*AIM*. Reproduce the records line for line, beginning with the line that contains "Toggle the checkmark next to 摄像机" and going on through the line that contains "Looking at the", with both of those lines included.

*EXERCISE INPUT*.
━━━━━━

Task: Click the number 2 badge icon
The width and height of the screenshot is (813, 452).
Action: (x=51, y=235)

━━━━━━

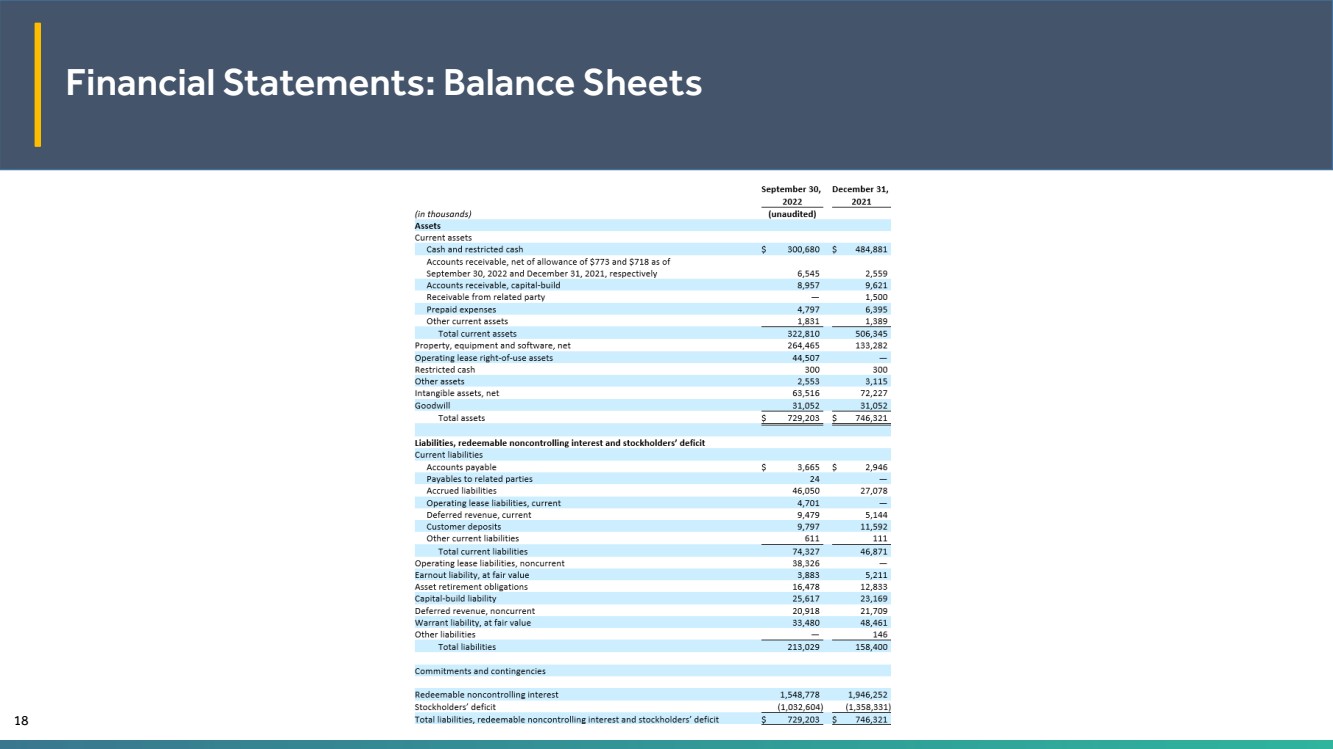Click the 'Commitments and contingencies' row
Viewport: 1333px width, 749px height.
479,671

━━━━━━

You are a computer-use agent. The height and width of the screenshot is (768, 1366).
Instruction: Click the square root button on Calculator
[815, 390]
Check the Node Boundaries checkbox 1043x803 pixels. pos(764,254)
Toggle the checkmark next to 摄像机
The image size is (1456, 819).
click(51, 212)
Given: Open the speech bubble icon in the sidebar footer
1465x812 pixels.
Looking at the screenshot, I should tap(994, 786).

━━━━━━

*SOLVED PROBLEM*.
Toggle the checkmark next to 摄像机
The image size is (1456, 819).
click(51, 212)
Given: Open the speech bubble icon in the sidebar footer
1465x812 pixels.
Looking at the screenshot, I should tap(994, 786).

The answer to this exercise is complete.